Good data management is not a goal in itself, but rather is the key conduit leading to knowledge discovery and innovation, and to subsequent data and knowledge integration and reuse by the community after the data publication process. Unfortunately, the existing digital ecosystem surrounding scholarly data publication prevents us from extracting maximum benefit from our research investments (e.g., ref. 1). Partially in response to this, science funders, publishers and governmental agencies are beginning to require data management and stewardship plans for data generated in publicly funded experiments. Beyond proper collection, annotation, and archival, data stewardship includes the notion of 'long-term care' of valuable digital assets, with the goal that they should be discovered and re-used for downstream investigations, either alone, or in combination with newly generated data.

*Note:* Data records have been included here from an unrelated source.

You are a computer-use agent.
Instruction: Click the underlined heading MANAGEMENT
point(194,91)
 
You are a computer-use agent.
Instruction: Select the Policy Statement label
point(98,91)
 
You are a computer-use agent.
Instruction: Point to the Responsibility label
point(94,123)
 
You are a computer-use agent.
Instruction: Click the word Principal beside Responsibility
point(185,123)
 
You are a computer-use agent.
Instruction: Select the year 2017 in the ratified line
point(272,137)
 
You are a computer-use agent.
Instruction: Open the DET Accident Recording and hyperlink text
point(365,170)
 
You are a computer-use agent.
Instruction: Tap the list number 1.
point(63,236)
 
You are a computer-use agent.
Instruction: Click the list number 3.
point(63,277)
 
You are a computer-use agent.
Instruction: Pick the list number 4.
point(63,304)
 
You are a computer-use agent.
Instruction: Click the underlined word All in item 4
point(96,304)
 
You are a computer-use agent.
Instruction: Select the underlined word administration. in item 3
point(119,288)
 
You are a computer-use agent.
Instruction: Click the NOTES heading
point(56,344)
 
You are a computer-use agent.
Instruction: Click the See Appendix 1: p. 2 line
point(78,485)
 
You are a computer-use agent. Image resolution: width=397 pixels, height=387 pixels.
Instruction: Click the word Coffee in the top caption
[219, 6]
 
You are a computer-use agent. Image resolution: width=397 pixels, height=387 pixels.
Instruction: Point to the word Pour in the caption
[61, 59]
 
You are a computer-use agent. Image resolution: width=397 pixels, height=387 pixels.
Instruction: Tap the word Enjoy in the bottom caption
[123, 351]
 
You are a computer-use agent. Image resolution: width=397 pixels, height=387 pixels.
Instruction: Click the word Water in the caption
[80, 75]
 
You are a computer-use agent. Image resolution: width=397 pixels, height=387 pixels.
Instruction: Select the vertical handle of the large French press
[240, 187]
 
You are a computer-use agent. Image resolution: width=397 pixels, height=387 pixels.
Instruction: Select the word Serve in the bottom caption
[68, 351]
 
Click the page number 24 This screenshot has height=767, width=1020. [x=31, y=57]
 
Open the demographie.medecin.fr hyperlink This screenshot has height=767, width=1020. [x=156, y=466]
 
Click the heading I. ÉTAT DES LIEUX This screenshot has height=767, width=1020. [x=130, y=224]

The outcomes from good data management and stewardship, therefore, are high quality digital publications that facilitate and simplify this ongoing process of discovery, evaluation, and reuse in downstream studies. What constitutes 'good data management' is, however, largely undefined, and is generally left as a decision for the data or repository owner. Therefore, bringing some clarity around the goals and desiderata of good data management and stewardship, and defining simple guideposts to inform those who publish and/or preserve scholarly data, would be of great utility.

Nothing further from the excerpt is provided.